Some answers to this question involve concepts and motivations from probability theory (e.g., expectations about distributions of noisy data) which I consider to be "outside the scope" for students interested in machine learning who have a strong grasp of coding and basic calculus but perhaps are a bit weak on statistics. So to go straight to the point, we'll only use a couple derivates, a graph, and some algebra.

Logistic regression is commonly used to solve binary classification problems, where data points \( y \) from one class are given a value of 0, and those belonging to the other class are denoted by a value of 1. Then we produce predicted data points \( \hat{y}\) using an S-shaped "logistic sigmoid" function \( \hat{y}(z) \) that spans between these values, $$ \tag{1} \hat{y}(z) = {1\ \over 1 + e^{-z}},$$ where \( z = (x-x_0)/\delta \) is a linear function of the inputs \( x \); \( x_0 \) is a parameter of the fit that defines the midpoint of the sigmoid curve; and \( \delta \) is another fit parameter describing the "width" of the S-shape.

(It's more common to see \(z\) parameterized as \( z = wx+b \) but for the interactive tutorial the way I'm doing it is more intutive. And yes, the predictions \( \hat{y}(z) \) can be interpreted as probabilities, but this is not going to affect the discussion that follows.)

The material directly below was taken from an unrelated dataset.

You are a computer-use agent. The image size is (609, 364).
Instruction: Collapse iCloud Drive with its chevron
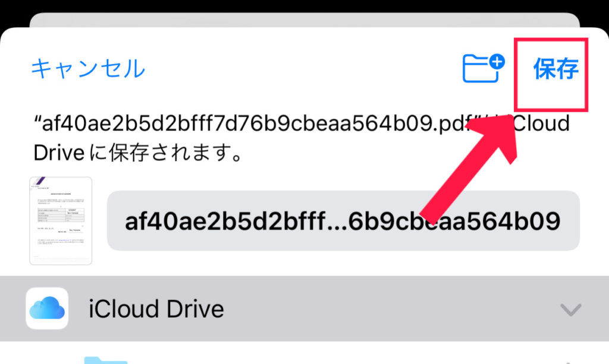tap(570, 309)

A defining property of the logistic sigmoid is that its derivative satisfies the relation $$ \tag{2} \hat{y}^\prime(z) \equiv {\partial \hat{y} \over \partial z} = (1-\hat{y})\hat{y}.$$ A graph of the logistic sigmoid and its derivative can be seen below. Note that the derivative is small everywhere except in the "hump" region near the midpoint. This will be relevant later.


\(z\)


To have the system "learn" the best fit parameters to use, we can start with some initial guess, define some loss (or cost) function and do gradient descent. Let's consider the BCE gradient first and then we'll come back to compare it to the MSE gradient. Typically one sees the BCE (or negative log-likelihood) loss written as $$\tag{3} L_{\rm BCE} = -{1\over N}\sum_i \left( y_i\log(\hat{y_i}) + (1-y_i)\log(1-\hat{y_i}) \right), $$ where we average over the number of data points \(N\) to keep the value at roughly the same scale regardless of how many data points there are, \(y_i\) are the true values and \(\hat{y_i}\) are the model's output predictions at discrete input data points \( x_i \). The gradients with respect to the fit parameters \( x_0 \) and \(\delta\) both contain a factor of \(\partial L_{\rm BCE} / \partial z\), so let's look at that:
$$\tag{4} L^\prime_{\rm BCE} = {\partial L_{\rm BCE} \over \partial z} = -{1\over N}\sum_i \left( y_i{\hat{y_i}^\prime\over \hat{y_i}} + (1-y_i){-\hat{y_i}^\prime\over 1-\hat{y_i}} \right), $$ where by \( \hat{y_i}^\prime \) we mean \( \hat{y}^\prime \) exaluated at \(z = z_i = (x_i - x_0)/\delta \).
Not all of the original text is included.